- **WORK REQUIRED**: Gather, from the listing beneath this task, every line holding the string "combo".

--- --- ---

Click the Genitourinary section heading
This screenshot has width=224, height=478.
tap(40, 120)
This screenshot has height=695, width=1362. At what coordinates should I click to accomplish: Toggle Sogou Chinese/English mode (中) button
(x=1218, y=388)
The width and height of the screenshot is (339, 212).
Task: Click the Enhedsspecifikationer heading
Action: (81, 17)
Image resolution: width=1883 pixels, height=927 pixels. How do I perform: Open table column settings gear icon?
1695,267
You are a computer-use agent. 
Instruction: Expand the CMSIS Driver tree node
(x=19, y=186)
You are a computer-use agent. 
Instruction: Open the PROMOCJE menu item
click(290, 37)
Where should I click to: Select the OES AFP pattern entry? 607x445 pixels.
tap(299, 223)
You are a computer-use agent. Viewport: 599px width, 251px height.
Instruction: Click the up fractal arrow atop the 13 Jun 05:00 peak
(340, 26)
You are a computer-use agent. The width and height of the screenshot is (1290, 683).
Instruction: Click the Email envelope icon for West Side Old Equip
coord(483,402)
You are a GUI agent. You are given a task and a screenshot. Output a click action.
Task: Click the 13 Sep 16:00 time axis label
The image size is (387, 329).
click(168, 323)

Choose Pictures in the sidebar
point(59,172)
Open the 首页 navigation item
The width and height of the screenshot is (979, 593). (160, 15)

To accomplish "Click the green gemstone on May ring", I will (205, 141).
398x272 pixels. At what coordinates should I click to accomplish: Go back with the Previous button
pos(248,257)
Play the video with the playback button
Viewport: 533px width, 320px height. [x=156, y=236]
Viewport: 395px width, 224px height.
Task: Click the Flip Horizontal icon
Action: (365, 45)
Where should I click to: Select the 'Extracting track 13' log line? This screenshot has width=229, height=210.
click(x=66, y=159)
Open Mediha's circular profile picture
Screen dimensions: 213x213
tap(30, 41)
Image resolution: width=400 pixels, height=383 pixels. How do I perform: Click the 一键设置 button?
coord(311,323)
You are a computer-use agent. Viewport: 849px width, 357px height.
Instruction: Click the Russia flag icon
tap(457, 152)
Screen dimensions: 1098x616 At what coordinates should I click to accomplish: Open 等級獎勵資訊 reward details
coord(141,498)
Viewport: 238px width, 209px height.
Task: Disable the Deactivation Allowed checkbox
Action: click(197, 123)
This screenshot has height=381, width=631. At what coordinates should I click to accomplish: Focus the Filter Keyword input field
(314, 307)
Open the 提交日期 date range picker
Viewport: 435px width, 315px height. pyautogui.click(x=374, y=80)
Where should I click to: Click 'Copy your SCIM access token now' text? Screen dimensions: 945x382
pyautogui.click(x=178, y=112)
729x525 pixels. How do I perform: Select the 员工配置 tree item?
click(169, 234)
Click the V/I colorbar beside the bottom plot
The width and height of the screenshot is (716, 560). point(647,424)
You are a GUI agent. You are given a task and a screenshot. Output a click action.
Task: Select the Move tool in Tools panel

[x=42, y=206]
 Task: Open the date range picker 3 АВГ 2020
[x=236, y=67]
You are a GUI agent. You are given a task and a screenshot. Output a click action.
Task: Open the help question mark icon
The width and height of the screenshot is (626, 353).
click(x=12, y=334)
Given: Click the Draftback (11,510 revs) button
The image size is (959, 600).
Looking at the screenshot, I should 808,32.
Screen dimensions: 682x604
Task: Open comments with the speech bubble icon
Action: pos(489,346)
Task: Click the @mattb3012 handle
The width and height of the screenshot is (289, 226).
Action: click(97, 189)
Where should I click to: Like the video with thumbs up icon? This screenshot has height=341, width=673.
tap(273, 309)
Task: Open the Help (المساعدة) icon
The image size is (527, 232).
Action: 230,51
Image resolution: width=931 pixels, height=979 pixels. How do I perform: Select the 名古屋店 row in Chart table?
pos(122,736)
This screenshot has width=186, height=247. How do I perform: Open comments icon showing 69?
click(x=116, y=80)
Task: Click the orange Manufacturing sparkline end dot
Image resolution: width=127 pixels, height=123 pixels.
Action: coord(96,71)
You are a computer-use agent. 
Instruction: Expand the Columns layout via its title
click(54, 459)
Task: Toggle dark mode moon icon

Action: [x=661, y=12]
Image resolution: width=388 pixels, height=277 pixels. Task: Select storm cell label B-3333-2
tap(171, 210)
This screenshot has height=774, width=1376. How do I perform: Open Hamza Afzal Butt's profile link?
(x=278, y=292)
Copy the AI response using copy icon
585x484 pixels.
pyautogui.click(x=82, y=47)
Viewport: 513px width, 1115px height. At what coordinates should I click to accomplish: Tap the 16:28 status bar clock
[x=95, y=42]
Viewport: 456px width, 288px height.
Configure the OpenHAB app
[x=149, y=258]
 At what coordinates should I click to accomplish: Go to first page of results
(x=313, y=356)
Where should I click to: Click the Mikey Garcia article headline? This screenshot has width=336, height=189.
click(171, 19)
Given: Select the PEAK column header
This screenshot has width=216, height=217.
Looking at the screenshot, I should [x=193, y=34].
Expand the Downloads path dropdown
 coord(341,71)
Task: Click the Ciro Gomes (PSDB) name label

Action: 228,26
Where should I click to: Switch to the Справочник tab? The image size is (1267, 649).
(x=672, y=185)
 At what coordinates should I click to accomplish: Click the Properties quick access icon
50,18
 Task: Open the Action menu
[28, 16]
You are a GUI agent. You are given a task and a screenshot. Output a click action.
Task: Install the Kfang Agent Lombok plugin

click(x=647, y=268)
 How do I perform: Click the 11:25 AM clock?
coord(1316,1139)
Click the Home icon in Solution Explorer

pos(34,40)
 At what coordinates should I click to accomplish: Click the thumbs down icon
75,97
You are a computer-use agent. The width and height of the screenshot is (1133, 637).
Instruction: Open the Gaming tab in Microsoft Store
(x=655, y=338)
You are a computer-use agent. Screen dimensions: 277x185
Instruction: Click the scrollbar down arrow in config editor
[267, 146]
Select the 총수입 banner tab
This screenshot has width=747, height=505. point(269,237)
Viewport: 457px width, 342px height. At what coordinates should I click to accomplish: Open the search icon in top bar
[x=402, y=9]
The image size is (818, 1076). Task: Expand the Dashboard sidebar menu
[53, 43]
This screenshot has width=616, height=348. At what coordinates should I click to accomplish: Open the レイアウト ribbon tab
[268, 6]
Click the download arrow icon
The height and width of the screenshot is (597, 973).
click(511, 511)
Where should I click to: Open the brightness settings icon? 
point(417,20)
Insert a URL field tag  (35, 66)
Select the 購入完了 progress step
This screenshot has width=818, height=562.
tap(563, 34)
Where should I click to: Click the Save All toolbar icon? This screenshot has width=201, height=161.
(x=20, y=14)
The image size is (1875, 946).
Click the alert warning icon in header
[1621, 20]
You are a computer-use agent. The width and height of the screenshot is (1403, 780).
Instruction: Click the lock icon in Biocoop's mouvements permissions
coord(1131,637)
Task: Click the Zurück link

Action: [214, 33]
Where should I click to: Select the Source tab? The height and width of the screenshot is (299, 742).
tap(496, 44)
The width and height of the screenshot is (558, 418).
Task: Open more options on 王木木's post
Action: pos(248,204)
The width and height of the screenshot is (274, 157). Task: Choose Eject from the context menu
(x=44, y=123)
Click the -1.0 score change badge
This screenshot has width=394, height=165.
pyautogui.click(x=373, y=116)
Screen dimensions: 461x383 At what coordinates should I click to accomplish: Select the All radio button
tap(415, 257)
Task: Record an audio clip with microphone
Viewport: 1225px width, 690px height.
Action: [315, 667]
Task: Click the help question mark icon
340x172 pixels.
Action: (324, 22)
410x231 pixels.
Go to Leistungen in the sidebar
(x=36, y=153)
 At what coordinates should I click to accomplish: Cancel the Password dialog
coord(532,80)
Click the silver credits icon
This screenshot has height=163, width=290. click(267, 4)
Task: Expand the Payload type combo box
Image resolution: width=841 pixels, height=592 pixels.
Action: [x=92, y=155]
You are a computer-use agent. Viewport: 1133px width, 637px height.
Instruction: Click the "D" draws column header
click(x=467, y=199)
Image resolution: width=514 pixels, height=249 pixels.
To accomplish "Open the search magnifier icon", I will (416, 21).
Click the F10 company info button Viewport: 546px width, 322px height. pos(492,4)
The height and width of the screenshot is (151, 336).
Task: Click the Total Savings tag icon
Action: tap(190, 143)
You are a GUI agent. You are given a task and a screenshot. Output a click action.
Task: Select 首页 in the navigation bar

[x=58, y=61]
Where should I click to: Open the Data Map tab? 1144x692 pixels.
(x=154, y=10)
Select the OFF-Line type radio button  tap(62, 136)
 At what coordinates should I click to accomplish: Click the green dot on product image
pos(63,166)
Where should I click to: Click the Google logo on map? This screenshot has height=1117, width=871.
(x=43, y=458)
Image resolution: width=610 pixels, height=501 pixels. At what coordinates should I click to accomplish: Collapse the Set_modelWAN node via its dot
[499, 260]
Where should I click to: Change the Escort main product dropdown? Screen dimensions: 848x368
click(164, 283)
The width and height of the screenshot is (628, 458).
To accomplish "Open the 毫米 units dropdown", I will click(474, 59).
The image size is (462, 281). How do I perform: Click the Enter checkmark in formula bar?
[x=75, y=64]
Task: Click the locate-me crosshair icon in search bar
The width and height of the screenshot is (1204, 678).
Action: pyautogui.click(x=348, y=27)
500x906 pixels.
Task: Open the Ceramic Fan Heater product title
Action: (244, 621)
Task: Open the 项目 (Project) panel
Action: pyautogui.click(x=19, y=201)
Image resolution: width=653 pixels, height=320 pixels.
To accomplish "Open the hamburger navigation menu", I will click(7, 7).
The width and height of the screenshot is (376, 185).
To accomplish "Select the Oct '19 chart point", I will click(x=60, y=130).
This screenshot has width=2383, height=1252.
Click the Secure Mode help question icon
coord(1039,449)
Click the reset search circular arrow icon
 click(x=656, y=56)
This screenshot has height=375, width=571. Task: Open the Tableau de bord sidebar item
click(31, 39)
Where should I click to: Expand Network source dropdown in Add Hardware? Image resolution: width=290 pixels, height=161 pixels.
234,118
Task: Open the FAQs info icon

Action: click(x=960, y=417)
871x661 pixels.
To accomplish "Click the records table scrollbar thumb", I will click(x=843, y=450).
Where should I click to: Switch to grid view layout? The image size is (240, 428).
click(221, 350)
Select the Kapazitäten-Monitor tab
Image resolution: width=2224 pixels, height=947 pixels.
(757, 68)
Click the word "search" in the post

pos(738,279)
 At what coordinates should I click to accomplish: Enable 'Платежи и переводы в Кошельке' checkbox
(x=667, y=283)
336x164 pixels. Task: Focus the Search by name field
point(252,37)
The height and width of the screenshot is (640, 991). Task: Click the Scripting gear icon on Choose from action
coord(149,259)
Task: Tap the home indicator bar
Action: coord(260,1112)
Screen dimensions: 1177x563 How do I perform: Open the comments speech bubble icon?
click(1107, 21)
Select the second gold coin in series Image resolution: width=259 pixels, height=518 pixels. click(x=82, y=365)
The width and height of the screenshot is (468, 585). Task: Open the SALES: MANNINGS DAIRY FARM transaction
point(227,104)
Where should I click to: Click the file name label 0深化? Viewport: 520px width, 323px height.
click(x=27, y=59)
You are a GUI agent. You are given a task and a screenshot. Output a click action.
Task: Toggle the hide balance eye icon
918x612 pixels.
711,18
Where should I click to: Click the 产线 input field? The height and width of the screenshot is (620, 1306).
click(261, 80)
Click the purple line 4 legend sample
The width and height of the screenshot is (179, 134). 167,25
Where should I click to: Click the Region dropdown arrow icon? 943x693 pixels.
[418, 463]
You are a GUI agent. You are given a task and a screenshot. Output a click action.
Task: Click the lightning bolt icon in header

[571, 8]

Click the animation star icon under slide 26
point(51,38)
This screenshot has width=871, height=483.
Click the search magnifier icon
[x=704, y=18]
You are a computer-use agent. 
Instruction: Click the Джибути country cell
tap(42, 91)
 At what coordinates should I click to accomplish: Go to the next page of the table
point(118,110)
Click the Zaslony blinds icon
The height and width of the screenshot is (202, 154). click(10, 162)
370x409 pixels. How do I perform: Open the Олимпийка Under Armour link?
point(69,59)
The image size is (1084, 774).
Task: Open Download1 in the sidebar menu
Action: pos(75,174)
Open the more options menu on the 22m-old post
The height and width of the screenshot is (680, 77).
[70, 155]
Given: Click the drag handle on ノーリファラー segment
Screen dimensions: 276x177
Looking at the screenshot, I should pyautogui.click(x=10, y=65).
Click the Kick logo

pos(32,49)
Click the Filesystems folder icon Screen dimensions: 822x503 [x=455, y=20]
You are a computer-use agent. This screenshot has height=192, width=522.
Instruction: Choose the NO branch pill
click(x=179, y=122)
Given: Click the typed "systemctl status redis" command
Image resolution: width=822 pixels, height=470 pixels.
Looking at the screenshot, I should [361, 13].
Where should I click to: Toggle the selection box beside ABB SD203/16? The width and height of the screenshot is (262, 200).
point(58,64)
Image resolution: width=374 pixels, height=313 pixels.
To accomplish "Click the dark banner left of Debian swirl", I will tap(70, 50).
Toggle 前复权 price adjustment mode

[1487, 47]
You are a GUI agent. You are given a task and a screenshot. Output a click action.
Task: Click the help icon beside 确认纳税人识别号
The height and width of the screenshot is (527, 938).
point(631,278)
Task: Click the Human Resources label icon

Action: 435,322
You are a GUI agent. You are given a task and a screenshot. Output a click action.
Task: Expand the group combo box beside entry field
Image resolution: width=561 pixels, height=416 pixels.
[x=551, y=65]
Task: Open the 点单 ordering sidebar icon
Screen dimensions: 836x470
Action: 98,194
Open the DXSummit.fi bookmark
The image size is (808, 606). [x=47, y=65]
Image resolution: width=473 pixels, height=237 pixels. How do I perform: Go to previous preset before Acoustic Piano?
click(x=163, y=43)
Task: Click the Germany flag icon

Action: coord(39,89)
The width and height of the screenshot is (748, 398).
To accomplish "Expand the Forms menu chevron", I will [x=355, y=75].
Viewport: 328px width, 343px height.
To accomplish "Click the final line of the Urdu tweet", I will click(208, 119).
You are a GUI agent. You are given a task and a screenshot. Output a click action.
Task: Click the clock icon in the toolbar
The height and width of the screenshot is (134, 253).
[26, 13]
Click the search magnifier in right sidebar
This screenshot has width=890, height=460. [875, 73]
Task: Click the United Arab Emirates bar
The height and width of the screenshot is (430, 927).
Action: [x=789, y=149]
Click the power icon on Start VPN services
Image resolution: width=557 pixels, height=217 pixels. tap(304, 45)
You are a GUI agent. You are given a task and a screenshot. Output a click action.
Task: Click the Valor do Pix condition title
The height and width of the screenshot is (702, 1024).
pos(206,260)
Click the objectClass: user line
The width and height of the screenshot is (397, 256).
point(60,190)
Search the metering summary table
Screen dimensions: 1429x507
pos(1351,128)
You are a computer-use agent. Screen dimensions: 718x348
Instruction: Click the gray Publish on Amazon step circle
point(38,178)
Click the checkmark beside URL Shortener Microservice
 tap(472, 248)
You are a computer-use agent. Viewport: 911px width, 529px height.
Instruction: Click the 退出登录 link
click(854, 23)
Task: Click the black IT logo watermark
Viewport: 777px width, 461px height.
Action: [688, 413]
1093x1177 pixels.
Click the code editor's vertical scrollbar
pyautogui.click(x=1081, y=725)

--- --- ---

- **RESPONSE FOR THIS EXERCISE**:
Task: Expand the Payload type combo box
Task: Expand the group combo box beside entry field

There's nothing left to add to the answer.